Saturday, August 02, 2003

hang on, it's saturday now. at least, it is here. which means (i think) that.. it's gina's birthday! happy birthday!!!! hope it's a-loverly. {g}
guess who got to ride on a motorcycle for the first time today. tough one, that. but the trip alone reminded me that the rhineland is really beautiful. especially on cool, moist, heading-for-hot-sunny-afternoons morning. it also makes me want to learn how to drive a motorcycle meself and even, possibly, one day, get one of my own.

but that's a looooooooooong ways away.

actually, olaf would have let me driven it today if my feet could have touched the ground when i was just trying to balance the thing before turning on the motor. curse these short legs!

(actually, don't. i rather like them. in a somewhat-off-topic, i've somehow magically gained some weight. didn't think that was possible. and it really bothers me because suddenly i'm not used to my body being like this and i don't really like it. but cry me a river, i know. it's some reverse body-perception disorder, i think. i know it's a good thing to be gaining weight, i'm just so used to being skinny that the second i'm any less-so, it disturbs me. i'll get over it. everyone who has a real reason to complain about anything, go ahead.)

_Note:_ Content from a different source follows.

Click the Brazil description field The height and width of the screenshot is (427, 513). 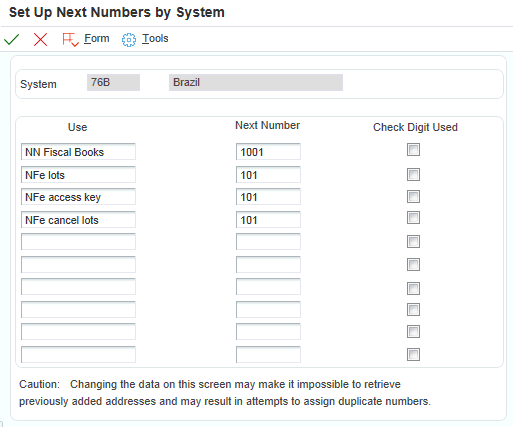(256, 82)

(and if anyone has any idea why my appetite's suddenly a lot larger than it usually is, do tell. i'm thinking maybe i have a new pet tapeworm or something. very strange.)

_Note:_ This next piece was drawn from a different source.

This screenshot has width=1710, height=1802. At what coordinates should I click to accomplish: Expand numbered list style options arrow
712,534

(although if someone could make my left breast stop being vaguely achy and sensitive, it'd be greatly appreciated. one day might have been bearable, if annoying, but now it's just bugging me.)

(that may or may not have been TMI. oh well.)

and then i spent a couple hours reading Franny & Zooey cover to cover as well as a few chapters in 9 Stories (A Good Day for Bananafish, and For Esme, With Squalor) in a bookstore because i couldn't afford to buy either one. and i need to reread them again, because i do think i got more out of F&Z than last time. and if nothing else, i scribbled a bunch of messy notes in a book because i couldn't underline and circle if i wasn't going to buy the book. although actually, if i ever did buy a brand new book and it had notes and comments written throughout, i'd be more than happy. that was what i liked about getting text books for classes in high school - seeing what sort of notes people had written inside in years past. i like seeing peoples' thought processes when they read something, random tidbits of knowledge that i wouldn't have known otherwise... which is why i was rather annoyed when my umberto eco book (which i still haven't read and would have loved to now if someone had remembered to pass on a message, daniel...) came back without a mark in it. when i'd specifically asked them to mark it up all they wanted. or at least throw in explanations of jewish/hebrew references, being that the guy reading it knew a ton about judaism and hebrew himself. could have been handy.

but them's the breaks.
better than myst? but shorter.

daniel sent me the link, so i don't know anything about it. but the someones who made it are czech! nifty.